Input for this task:
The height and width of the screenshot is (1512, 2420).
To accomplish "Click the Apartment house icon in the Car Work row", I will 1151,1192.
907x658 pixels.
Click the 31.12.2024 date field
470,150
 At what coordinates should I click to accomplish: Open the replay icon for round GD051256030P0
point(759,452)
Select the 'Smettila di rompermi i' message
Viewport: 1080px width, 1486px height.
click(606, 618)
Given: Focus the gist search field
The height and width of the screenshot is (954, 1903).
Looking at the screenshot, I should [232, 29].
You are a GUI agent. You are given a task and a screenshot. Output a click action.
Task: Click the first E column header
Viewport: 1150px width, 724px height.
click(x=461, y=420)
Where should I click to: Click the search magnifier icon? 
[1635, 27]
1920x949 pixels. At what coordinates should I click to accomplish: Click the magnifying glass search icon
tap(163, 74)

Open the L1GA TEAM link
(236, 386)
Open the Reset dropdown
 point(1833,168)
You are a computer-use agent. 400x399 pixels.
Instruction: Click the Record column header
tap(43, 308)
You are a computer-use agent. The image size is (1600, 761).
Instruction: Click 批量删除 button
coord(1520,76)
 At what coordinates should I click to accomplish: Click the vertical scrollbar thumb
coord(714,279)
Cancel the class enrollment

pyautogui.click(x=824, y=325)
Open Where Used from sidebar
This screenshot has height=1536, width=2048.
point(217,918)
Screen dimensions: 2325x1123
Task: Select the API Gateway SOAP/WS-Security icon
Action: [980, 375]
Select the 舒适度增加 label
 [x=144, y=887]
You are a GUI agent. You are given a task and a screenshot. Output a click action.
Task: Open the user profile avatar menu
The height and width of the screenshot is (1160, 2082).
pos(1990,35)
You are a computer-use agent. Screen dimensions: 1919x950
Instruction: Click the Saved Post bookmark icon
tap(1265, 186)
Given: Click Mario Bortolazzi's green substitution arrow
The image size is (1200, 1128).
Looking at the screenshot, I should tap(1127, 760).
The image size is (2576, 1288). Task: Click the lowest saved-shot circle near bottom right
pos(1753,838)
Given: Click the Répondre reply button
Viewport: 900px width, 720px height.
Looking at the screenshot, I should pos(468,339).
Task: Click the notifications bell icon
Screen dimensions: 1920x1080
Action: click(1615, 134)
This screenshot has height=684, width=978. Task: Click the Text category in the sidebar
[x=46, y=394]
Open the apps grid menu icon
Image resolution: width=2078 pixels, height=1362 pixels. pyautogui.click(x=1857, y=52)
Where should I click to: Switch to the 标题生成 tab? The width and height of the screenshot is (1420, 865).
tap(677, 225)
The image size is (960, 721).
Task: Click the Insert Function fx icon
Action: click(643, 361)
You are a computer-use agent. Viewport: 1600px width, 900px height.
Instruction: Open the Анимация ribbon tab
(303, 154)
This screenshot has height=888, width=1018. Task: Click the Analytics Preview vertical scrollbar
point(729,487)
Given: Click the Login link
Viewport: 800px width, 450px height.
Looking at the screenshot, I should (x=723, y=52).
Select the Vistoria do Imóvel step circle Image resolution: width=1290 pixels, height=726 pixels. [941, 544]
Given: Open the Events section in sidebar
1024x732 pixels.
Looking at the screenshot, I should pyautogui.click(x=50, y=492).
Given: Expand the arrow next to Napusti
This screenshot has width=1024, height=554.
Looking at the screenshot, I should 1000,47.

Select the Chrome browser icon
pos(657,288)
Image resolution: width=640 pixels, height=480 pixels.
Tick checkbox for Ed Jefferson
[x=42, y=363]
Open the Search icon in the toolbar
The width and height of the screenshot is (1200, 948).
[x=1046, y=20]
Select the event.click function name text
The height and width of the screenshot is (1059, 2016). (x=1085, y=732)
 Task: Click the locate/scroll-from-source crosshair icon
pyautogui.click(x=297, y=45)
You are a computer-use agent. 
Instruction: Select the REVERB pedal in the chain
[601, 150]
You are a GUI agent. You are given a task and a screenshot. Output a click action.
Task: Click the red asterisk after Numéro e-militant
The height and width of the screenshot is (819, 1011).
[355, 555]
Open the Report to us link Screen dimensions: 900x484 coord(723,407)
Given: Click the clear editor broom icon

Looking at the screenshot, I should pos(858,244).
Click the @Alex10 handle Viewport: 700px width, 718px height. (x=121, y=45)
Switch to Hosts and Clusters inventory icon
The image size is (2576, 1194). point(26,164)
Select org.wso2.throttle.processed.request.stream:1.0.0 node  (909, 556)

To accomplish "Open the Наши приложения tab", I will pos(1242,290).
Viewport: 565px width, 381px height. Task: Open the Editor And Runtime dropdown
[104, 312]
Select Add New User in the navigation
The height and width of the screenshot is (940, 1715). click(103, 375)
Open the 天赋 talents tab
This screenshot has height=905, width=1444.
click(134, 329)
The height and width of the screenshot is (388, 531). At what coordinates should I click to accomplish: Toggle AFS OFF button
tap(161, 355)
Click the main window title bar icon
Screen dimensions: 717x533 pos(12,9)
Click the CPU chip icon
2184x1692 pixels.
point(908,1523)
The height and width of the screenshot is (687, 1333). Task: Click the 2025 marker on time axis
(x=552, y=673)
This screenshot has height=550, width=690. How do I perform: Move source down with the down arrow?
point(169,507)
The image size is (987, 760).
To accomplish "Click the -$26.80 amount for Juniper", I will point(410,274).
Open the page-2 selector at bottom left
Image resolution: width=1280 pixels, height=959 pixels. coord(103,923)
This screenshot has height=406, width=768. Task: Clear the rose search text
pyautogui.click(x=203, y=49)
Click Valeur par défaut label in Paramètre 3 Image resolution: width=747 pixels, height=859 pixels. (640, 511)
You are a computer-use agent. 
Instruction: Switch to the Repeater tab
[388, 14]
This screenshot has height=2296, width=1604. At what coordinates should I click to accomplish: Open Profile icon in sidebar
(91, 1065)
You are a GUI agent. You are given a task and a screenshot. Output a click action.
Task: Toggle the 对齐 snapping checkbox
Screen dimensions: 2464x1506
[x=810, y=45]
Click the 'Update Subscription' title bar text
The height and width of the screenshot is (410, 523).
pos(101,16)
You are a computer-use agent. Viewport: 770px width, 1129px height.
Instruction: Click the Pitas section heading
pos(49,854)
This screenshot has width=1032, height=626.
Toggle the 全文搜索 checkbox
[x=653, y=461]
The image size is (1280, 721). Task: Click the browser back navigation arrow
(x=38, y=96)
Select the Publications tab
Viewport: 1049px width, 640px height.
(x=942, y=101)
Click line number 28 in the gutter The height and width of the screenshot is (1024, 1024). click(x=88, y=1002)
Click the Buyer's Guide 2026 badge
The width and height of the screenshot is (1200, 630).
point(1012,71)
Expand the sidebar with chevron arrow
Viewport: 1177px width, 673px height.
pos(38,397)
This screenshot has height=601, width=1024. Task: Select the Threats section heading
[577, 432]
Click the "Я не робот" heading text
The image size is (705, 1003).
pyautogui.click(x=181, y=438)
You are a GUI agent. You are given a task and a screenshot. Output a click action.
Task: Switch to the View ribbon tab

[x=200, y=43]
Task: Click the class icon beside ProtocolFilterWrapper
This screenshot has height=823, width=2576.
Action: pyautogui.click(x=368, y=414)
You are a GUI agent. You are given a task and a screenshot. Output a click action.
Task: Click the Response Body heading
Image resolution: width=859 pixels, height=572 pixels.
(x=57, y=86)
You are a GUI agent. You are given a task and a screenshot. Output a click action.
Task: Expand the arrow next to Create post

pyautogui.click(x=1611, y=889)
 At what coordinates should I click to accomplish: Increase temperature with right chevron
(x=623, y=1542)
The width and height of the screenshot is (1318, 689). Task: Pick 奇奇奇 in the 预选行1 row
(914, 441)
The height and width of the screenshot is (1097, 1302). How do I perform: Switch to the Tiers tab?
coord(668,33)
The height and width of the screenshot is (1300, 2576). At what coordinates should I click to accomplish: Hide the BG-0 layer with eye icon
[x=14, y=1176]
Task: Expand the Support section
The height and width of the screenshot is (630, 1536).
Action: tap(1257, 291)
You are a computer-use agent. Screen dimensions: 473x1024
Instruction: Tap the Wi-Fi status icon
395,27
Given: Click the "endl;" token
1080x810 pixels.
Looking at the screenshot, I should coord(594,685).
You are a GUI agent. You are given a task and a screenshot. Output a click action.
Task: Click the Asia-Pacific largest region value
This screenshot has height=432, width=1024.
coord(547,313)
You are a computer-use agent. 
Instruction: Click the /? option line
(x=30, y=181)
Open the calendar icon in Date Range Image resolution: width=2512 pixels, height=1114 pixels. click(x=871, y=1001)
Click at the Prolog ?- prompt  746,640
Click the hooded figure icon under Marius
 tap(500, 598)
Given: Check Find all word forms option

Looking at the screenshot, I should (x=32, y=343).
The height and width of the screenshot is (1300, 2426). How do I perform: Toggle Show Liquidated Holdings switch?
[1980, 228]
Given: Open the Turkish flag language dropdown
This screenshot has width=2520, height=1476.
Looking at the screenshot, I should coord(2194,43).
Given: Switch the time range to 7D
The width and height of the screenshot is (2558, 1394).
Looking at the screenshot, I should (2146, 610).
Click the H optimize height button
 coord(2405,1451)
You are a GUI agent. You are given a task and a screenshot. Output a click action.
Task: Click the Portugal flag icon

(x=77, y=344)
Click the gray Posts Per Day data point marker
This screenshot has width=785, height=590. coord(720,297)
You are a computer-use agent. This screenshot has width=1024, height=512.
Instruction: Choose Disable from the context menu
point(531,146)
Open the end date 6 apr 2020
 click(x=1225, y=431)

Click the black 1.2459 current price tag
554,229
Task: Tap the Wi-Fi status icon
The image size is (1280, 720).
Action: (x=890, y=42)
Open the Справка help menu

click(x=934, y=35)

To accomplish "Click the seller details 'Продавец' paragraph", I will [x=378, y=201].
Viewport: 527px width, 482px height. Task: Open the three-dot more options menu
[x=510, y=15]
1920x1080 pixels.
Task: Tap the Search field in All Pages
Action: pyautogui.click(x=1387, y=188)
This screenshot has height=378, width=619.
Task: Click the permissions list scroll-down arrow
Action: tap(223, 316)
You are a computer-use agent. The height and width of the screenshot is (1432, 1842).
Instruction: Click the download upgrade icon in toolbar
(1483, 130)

What the exercise asks: Can you print the entries between the lines holding "Expand the sidebar with chevron arrow" and "Looking at the screenshot, I should coord(594,685).", inclusive, unchanged?

Problem solution:
Expand the sidebar with chevron arrow
Viewport: 1177px width, 673px height.
pos(38,397)
This screenshot has height=601, width=1024. Task: Select the Threats section heading
[577, 432]
Click the "Я не робот" heading text
The image size is (705, 1003).
pyautogui.click(x=181, y=438)
You are a GUI agent. You are given a task and a screenshot. Output a click action.
Task: Switch to the View ribbon tab

[x=200, y=43]
Task: Click the class icon beside ProtocolFilterWrapper
This screenshot has height=823, width=2576.
Action: pyautogui.click(x=368, y=414)
You are a GUI agent. You are given a task and a screenshot. Output a click action.
Task: Click the Response Body heading
Image resolution: width=859 pixels, height=572 pixels.
(x=57, y=86)
You are a GUI agent. You are given a task and a screenshot. Output a click action.
Task: Expand the arrow next to Create post

pyautogui.click(x=1611, y=889)
 At what coordinates should I click to accomplish: Increase temperature with right chevron
(x=623, y=1542)
The width and height of the screenshot is (1318, 689). Task: Pick 奇奇奇 in the 预选行1 row
(914, 441)
The height and width of the screenshot is (1097, 1302). How do I perform: Switch to the Tiers tab?
coord(668,33)
The height and width of the screenshot is (1300, 2576). At what coordinates should I click to accomplish: Hide the BG-0 layer with eye icon
[x=14, y=1176]
Task: Expand the Support section
The height and width of the screenshot is (630, 1536).
Action: tap(1257, 291)
You are a computer-use agent. Screen dimensions: 473x1024
Instruction: Tap the Wi-Fi status icon
395,27
Given: Click the "endl;" token
1080x810 pixels.
Looking at the screenshot, I should coord(594,685).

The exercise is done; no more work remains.